Luiz Carlos Bresser-Pereira
A Argentina se colocou novamente sob a mira do Norte, do "bom senso" que
emana de Washington e Nova York, e decidiu retomar o controle do Estado sobre a
YPF, a grande empresa petroleira do país que estava sob o controle de uma
empresa espanhola. O governo espanhol está indignado, a empresa protesta, ambos
juram que tomarão medidas jurídicas para defender seus interesses. O "Wall
Street Journal" afirma que "a decisão vai prejudicar ainda mais a reputação da
Argentina junto aos investidores internacionais". Mas, pergunto, o
desenvolvimento da Argentina depende dos capitais internacionais, ou são os
donos desses capitais que não se conformam quando um país defende seus
interesses? E, no caso da indústria petroleira, é razoável que o Estado tenha o
controle da principal empresa, ou deve deixar tudo sob o controle de
multinacionais?
Em relação à segunda pergunta parece que hoje os países em desenvolvimento
têm pouca dúvida.
Quase todos trataram de assumir esse controle; na América Latina, todos,
exceto a Argentina.
Não faz sentido deixar sob controle de empresa estrangeira um setor
estratégico para o desenvolvimento do país como é o petróleo, especialmente
quando essa empresa, em vez de reinvestir seus lucros e aumentar a produção, os
remetia para a matriz espanhola.
Além disso, já foi o tempo no qual, quando um país decidia nacionalizar a
indústria do petróleo, acontecia o que aconteceu no Irã em 1957. O Reino Unido e
a França imediatamente derrubaram o governo democrático que então havia no país
e puseram no governo um xá que se pôs imediatamente a serviço das potências
imperiais.
Mas o que vai acontecer com a Argentina devido à diminuição dos investimentos
das empresas multinacionais? Não é isso um "mal maior"? É isso o que nos dizem
todos os dias essas empresas, seus governos, seus economistas e seus
jornalistas.

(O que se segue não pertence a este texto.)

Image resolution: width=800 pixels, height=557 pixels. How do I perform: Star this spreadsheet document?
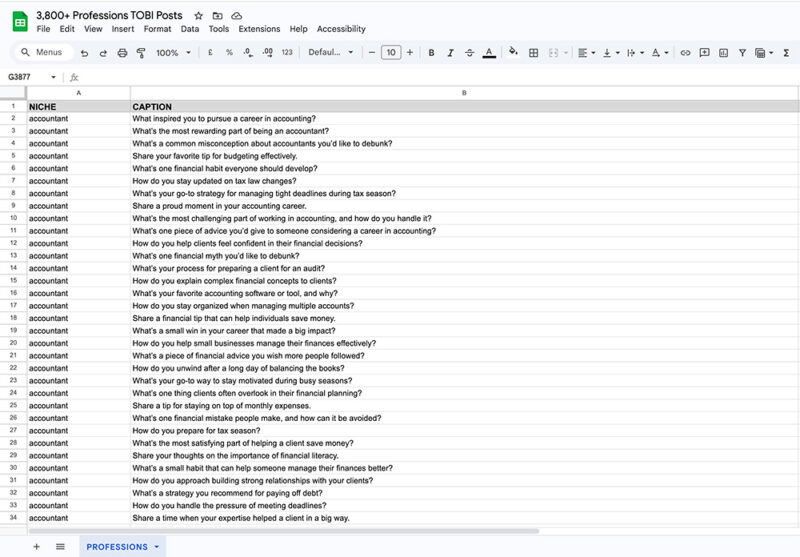coord(199,16)
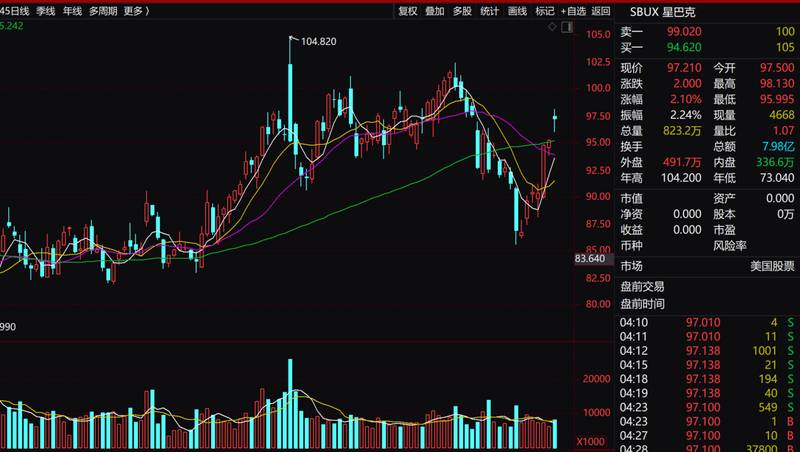Switch to the 年线 yearly tab

[x=72, y=11]
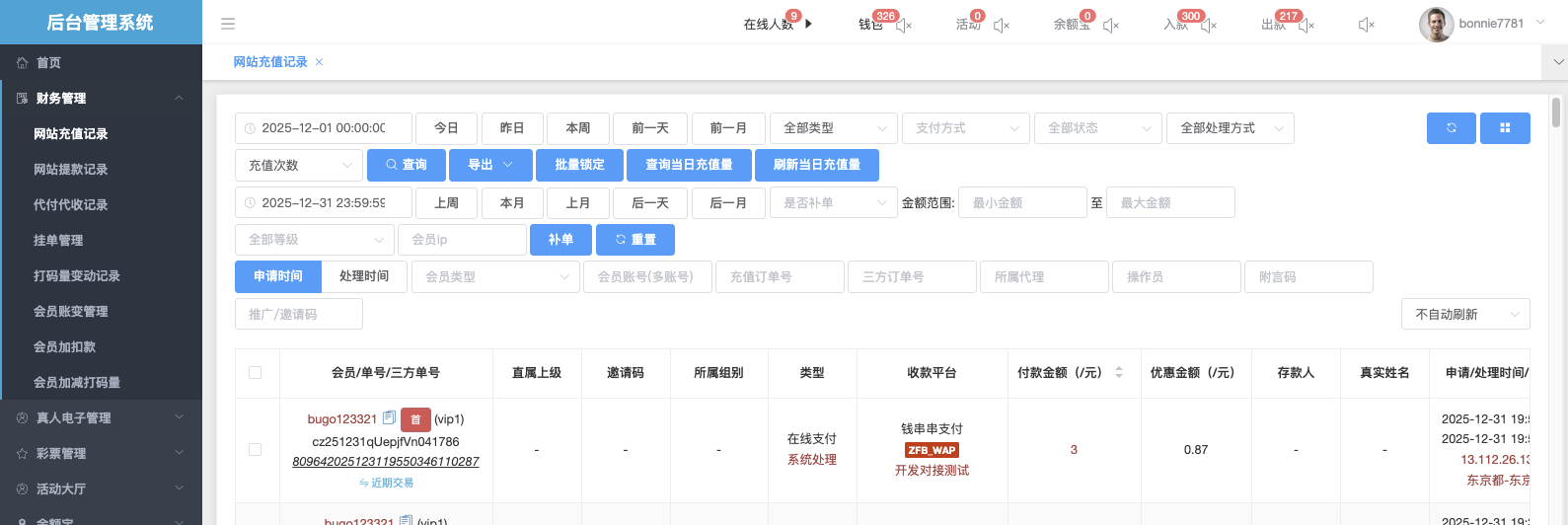This screenshot has width=1568, height=525.
Task: Copy the bugo123321 account name via copy icon
Action: pos(389,418)
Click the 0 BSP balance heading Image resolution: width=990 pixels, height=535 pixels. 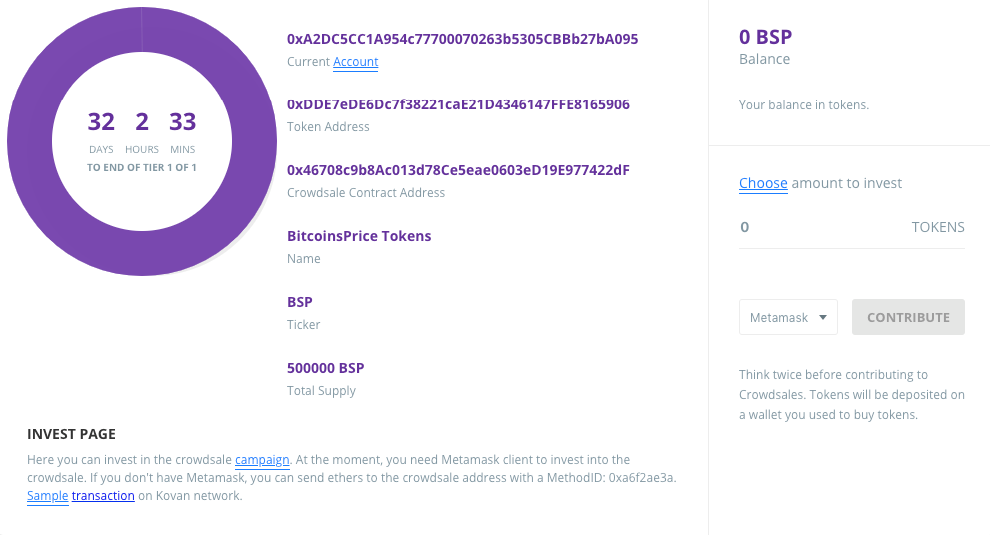(x=765, y=37)
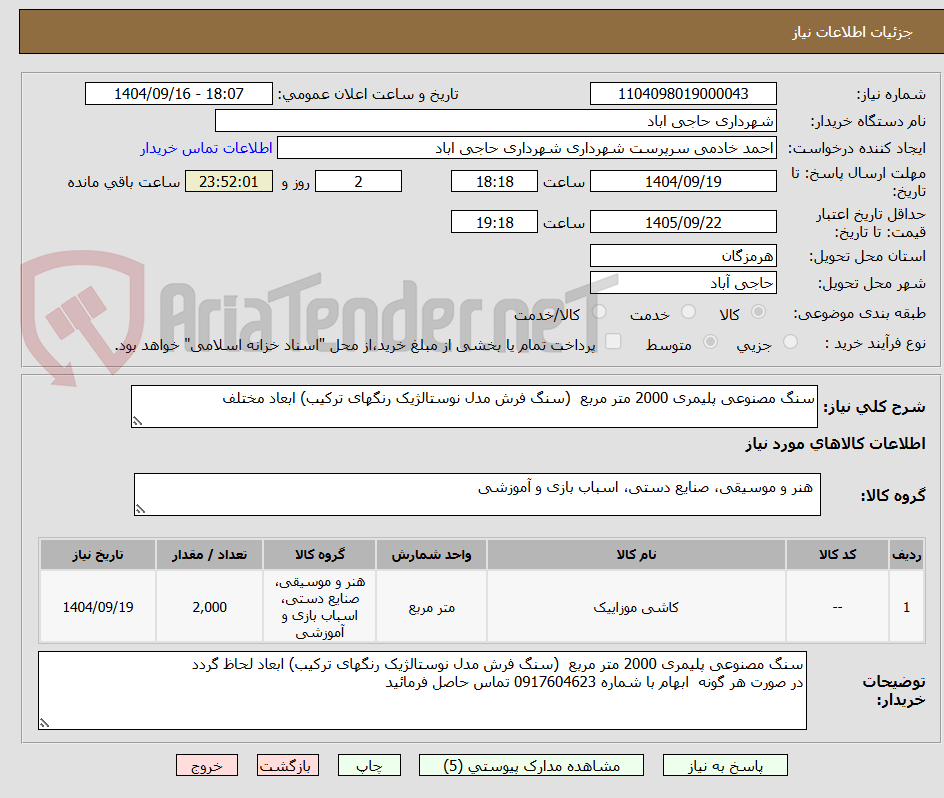Click the expand arrow icon in شرح کلی نیاز box
Image resolution: width=944 pixels, height=798 pixels.
click(x=137, y=419)
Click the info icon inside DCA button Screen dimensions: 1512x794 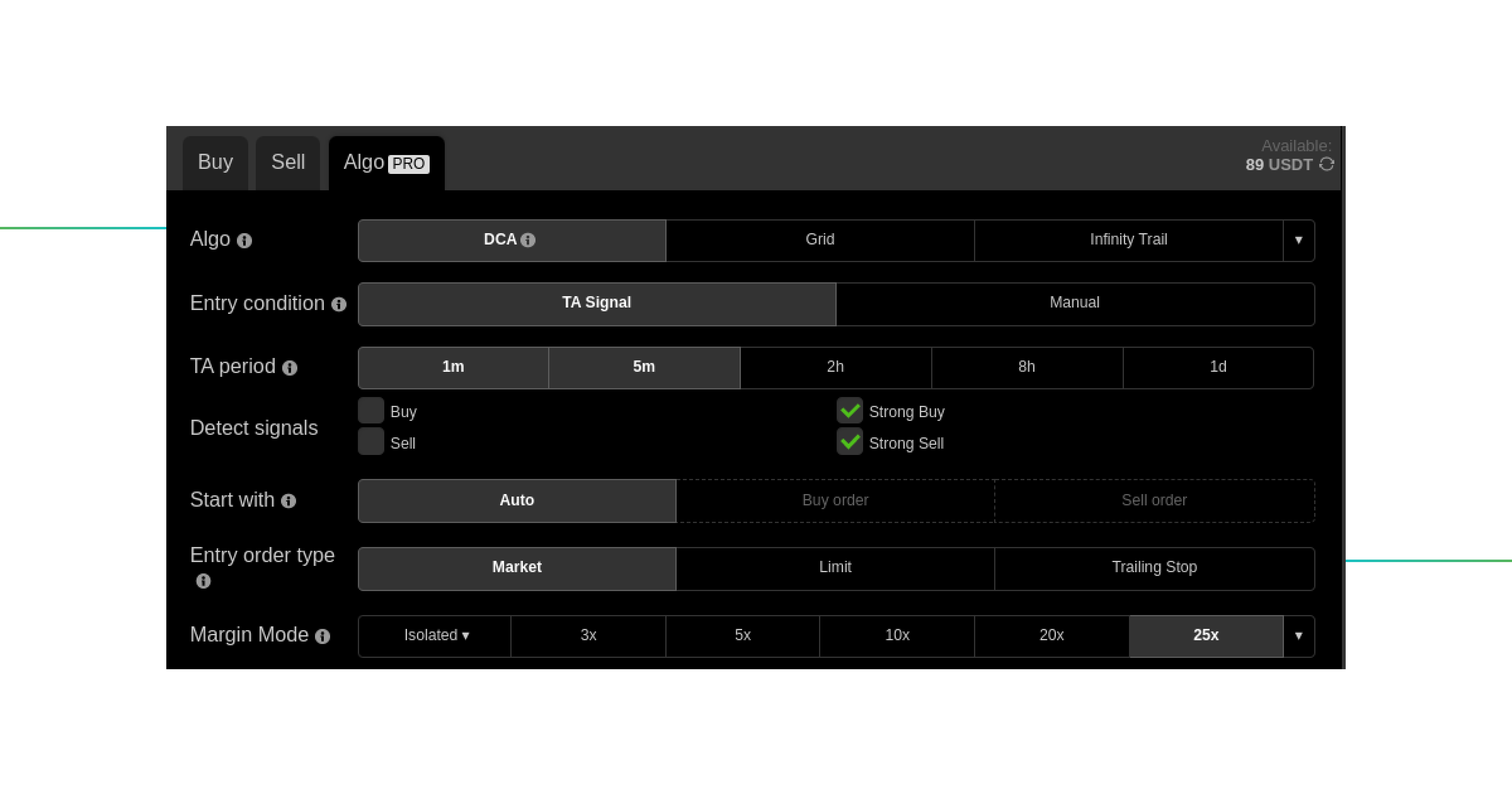coord(528,240)
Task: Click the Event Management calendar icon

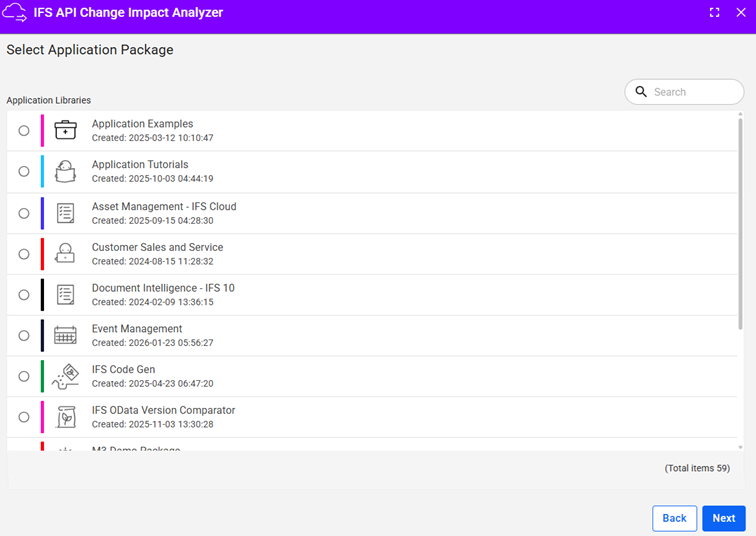Action: pos(65,335)
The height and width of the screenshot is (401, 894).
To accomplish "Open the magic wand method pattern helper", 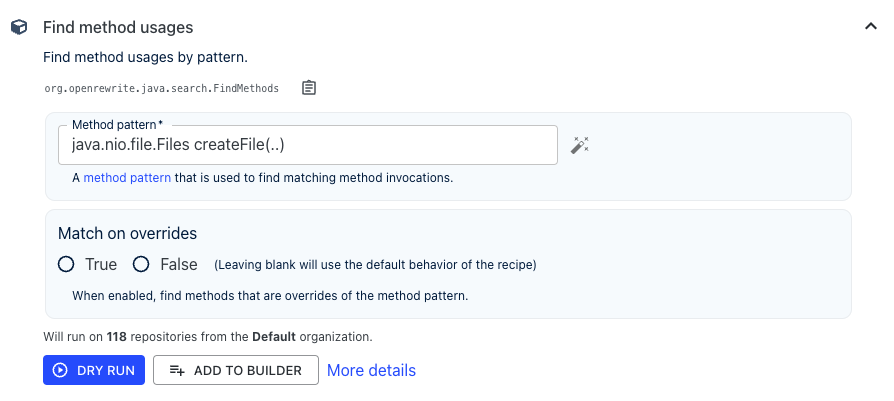I will (579, 145).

Mas um país como a Argentina, que tem doença holandesa moderada
(como a brasileira) não precisa, por definição, de capitais estrangeiros, ou
seja, não precisa nem deve ter deficit em conta corrente; se tiver deficit é
sinal que não neutralizou adequadamente a sobreapreciação crônica da moeda
nacional que tem como uma das causas a doença holandesa.
A melhor prova do que estou afirmando é a China, que cresce com enormes
superavits em conta corrente. Mas a Argentina é também um bom exemplo. Desde
que, em 2002, depreciou o câmbio e reestruturou a dívida externa, teve
superavits em conta corrente. E, graças a esses superavits, ou seja, a esse
câmbio competitivo, cresceu muito mais que o Brasil. Enquanto, entre 2003 e 2011
o PIB brasileiro cresceu 41%, o PIB argentino cresceu 96%.
Os grandes interessados nos investimentos diretos em países em
desenvolvimento são as próprias empresas multinacionais. São elas que capturam
os mercados internos desses países sem oferecer em contrapartida seus próprios
mercados internos. Para nós, investimentos de empresas multinacionais só
interessam quando trazem tecnologia, e a repartem conosco. Não precisamos de
seus capitais que, em vez de aumentarem os investimentos totais, apreciam a
moeda local e aumentam o consumo. Interessariam se estivessem destinados à
exportação, mas, como isso é raro, eles geralmente constituem apenas uma
senhoriagem permanente sobre o mercado interno nacional.
Publicado na Folha de S.Paulo, em 23/04/2012.